Inventors at Georgia Tech have developed an Airy-beam tomographic microscopy (ATM) technique that allows for scan-free, volumetric 3D cell and tissue imaging using nondiffracting, self-accelerating Airy beams. Conventional wide-field imaging techniques are telecentric, producing orthographic views that require scanning in order to acquire 3D information. In contrast, the self-accelerating propagation trajectory of an Airy beam innately forms a perspective view of the object. Manipulating the Airy trajectories can provide sufficient perspective views to enable the entire volume to be computationally synthesized in a tomographic manner (see the image below). Exploiting highly adjustable Airy trajectories in the 3D space, ATM transforms the conventional imaging scheme in wide-field microscopy, producing a consistent, near diffraction-limited 3D resolution across a ten-fold extended imaging depth. Such a strategy can be readily translated to other non-optical waveforms such as acoustic, plasmonic, and electron waves.
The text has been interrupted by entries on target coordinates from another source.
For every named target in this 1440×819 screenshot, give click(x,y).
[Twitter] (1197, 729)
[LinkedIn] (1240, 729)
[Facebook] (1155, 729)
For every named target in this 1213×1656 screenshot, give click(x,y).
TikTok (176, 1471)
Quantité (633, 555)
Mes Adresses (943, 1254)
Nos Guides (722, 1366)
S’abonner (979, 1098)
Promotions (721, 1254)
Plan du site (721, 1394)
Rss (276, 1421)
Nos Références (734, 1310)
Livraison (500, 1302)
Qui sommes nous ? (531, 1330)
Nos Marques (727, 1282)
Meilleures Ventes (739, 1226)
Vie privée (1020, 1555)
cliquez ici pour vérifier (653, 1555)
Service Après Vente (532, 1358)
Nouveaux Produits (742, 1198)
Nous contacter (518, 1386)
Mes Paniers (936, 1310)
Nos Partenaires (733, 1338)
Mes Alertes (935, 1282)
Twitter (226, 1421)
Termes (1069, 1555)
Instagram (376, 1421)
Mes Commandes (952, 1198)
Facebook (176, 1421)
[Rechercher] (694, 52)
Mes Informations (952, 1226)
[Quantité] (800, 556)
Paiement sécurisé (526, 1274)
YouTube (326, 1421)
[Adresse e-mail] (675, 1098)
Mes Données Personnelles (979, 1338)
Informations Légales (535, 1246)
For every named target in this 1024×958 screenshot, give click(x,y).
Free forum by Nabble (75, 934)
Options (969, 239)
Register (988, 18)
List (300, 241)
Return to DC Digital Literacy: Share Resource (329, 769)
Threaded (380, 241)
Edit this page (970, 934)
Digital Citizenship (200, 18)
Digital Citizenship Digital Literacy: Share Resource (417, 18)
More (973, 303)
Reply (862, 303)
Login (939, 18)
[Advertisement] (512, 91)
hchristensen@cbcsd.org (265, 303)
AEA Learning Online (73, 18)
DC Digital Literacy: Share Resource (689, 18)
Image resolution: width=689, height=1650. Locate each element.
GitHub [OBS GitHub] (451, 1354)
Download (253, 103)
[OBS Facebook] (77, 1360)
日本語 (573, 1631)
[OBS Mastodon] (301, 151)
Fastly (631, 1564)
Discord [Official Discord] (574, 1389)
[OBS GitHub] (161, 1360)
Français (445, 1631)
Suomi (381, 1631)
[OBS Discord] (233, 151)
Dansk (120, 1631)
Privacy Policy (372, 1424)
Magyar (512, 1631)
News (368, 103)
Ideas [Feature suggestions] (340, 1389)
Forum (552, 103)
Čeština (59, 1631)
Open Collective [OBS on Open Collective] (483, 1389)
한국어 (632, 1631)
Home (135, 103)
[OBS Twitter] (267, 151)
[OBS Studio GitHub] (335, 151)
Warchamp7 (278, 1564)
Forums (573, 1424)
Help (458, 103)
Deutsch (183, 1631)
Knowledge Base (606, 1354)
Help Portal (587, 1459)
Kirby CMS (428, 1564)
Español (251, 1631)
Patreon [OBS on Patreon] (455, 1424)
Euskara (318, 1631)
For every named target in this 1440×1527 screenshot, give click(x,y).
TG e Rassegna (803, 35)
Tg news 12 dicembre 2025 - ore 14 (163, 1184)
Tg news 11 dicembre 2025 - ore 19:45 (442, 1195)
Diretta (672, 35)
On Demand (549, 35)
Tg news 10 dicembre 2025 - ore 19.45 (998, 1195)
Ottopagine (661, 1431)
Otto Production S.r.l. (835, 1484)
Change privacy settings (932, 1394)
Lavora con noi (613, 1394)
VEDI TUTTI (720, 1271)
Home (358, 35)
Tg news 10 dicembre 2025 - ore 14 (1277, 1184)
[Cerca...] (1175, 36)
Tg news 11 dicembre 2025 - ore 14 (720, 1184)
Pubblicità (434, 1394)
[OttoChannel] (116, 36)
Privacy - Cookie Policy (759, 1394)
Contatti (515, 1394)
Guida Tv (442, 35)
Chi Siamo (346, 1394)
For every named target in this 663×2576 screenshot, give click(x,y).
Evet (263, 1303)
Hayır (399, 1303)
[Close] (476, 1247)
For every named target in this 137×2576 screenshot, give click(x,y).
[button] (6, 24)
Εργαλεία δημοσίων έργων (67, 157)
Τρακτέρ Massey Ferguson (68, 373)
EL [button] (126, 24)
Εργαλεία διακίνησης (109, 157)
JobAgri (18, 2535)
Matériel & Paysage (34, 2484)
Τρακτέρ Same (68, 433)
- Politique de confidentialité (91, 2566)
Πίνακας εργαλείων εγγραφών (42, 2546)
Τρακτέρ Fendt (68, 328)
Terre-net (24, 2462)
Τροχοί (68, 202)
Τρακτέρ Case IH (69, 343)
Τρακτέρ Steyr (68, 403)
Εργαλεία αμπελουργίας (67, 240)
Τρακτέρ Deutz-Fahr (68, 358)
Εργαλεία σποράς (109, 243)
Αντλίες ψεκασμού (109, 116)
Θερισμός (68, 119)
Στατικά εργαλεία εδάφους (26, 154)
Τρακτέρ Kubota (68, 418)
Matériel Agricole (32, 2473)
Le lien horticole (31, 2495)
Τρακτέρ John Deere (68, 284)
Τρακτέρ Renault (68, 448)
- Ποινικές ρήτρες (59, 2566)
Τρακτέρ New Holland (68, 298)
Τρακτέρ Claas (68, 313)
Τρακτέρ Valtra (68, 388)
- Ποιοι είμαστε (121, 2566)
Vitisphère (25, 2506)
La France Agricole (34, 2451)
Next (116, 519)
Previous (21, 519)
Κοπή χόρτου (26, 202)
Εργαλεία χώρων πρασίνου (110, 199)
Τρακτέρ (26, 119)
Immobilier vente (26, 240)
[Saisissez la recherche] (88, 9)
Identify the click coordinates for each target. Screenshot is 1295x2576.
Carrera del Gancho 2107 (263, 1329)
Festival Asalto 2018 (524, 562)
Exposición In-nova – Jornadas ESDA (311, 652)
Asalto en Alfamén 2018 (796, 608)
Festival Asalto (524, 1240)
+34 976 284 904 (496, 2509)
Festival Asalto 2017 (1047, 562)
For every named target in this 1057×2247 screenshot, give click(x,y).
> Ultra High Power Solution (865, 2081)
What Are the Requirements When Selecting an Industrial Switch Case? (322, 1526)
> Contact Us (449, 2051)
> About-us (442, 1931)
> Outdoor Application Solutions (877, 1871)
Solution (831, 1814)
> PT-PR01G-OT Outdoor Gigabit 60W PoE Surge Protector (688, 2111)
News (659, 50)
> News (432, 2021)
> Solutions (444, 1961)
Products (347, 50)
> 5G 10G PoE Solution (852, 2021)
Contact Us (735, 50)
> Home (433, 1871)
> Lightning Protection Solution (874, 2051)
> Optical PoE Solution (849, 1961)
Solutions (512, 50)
The ATM system is potentially applicable to a wide range of biological specimens, spanning molecular, cellular, and tissue levels, thereby offering a promising paradigm for 3D optical microscopy.
- Streamlined: Offers a scan-free method of obtaining 3D-resolution images
- Volumetric imaging: Generates and resolves images of tissues and cells in the 3D space
- High resolution and image depth: Provides 3D diffraction-limited resolution
- High image depth: Produces a tenfold improvement in image depth compared with conventional wide-field biological microscopy
- Optical microscopy for biological imaging
- Optical manipulation for microfluidics applications in biological sciences
- Laser filamentation for applied physics in remote spectroscopy
- Micro-machining for myriad applications from biomedical to MEMS
- Non-linear optics for myriad applications from computers to sensors
- Generation of varying non-diffracting waveforms (i.e., electron beams)
- Generation of plasmonic waves (biochemical sensors, and others), acoustic waves (electronics), and quantum particles
Airy-beam-enabled optical imaging has great potential to advance biological research and clinical diagnoses, enabling precise 3D localization of single molecules in super-resolution microscopy as well as enhanced field of view and image quality in light-sheet microscopy. Many biological sciences fields stand to benefit, including regenerative medicine, cancer biology, neuroscience, developmental biology, and more. However, these methods primarily implement Airy beams as static point-spread functions of the microscopy systems, rather than exploiting the full capability of the adjustable Airy trajectories. By contrast, Georgia Tech’s method explores the entire 3D space for volumetric imaging of biological specimens. The method also takes advantage of the non-diffraction of Airy beams to effectively mitigate the trade-off between the depth of focus (DOF) and the lateral beam diffraction, thereby offering a depth-invariant resolution across a substantially improved DOF.